IBM has long been known for building some of the world’s most powerful supercomputers, but what happens when it applies advanced modeling to solving the intermittency of renewable energy?

The answer, it turns out, is “Hybrid Renewable Energy Forecasting” (HyRef). This new technology, already online in China, is able to produce accurate local weather and renewable energy forecasts as far as one month in advance, down to 15-minute increments.

The HyRef technology combines advanced power and weather computer modeling, sophisticated cloud imaging, sky-facing cameras, and on-site sensors to accurately predict solar power and wind energy output and increase the amount of renewable electricity flowing onto grids across the world.

Crowded Field In Renewable Energy Forecasting Race

HyRef joins an increasingly crowded field of innovative technologies seeking to accurately predict the output of renewable energy resources. The National Center for Atmospheric Research (NCAR) pioneered wind energy forecasting in 2010 with a system that saved Midwestern US utility Xcel Energy millions with three-day ahead forecasts.

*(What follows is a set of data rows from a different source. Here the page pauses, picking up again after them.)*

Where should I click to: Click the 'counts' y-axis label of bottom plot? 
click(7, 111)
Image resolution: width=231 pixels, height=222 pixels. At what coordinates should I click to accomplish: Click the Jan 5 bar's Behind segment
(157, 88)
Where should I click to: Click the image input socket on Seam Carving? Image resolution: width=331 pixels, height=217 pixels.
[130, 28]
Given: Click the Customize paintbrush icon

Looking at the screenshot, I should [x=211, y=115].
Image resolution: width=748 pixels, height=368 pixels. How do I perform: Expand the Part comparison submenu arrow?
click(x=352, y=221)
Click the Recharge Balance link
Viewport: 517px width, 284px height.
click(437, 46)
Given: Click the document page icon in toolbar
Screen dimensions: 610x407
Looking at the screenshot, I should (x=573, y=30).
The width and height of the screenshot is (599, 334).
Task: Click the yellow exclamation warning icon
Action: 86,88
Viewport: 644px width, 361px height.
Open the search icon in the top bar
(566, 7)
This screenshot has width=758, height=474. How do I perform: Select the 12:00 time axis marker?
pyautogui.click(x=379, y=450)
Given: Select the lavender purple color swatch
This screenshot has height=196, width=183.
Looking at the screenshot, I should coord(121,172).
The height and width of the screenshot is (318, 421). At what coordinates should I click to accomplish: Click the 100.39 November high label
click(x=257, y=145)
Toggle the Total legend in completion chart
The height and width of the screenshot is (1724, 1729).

NCAR is also working on a two-year plan to predict sudden changes in wind speed from severe weather events and predict output for small-scale solar energy systems, as well as a three-year project to create technology that creates three-day solar energy forecasts at 15-minute increments.

Other research initiatives have been launched to better understand how siting turbines affects wind farms and their energy output, as well as how variable renewable electricity can be better integrated into our energy system by grid operators, but results from those initiatives are years away.

More Sophisticated Analysis Than Ever Before 

While the technology race to forecast renewable energy output may be crowded, HyRef seems to have pulled ahead on two counts: the ability to forecast weather further out than any competitor, and the power of the technology in action.

“Applying analytics and harnessing big data will allow utilities to tackle the intermittent nature of renewable energy and forecast power production from solar and wind in a way that has never been done before,” said Brad Gammons of IBM. “We have developed an intelligent system that combines weather and power forecasting to increase system availability and optimize power grid performance.”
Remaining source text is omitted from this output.